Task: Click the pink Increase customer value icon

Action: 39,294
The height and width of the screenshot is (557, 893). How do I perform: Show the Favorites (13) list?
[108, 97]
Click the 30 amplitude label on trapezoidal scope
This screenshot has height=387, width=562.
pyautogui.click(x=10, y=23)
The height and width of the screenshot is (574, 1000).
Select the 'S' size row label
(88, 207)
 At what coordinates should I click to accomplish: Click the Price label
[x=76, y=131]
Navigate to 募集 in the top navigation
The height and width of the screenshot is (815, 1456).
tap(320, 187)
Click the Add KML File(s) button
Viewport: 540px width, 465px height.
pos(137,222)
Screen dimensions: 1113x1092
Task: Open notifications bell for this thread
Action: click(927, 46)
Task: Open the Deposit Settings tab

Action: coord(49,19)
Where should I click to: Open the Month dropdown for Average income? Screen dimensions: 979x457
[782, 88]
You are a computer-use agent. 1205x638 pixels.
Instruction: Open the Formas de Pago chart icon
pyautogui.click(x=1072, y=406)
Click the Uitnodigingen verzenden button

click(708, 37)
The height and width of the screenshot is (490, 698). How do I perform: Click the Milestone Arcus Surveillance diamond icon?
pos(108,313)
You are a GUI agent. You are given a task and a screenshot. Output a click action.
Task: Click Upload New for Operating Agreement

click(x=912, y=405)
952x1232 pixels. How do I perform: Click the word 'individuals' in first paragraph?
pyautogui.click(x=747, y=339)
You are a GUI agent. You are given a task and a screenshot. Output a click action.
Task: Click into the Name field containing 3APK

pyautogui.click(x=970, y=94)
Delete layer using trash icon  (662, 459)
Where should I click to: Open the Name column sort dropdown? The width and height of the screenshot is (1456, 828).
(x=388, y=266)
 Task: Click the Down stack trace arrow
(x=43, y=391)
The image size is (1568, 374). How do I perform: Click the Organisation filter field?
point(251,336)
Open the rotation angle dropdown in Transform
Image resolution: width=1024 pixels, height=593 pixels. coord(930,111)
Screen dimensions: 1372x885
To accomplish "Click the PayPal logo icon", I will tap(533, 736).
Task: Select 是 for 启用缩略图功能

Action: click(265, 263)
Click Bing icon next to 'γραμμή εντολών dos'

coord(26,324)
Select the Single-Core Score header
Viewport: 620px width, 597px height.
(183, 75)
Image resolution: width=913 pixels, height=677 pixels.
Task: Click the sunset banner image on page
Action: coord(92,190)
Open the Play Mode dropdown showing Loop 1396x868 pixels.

▸ **Task to complete**
Please retype the part that opens with the line containing "You are a computer-use" and closes with the line containing "click(708, 37)", leaving every other line out.

▸ **Expected output**
You are a computer-use agent. 1205x638 pixels.
Instruction: Open the Formas de Pago chart icon
pyautogui.click(x=1072, y=406)
Click the Uitnodigingen verzenden button

click(708, 37)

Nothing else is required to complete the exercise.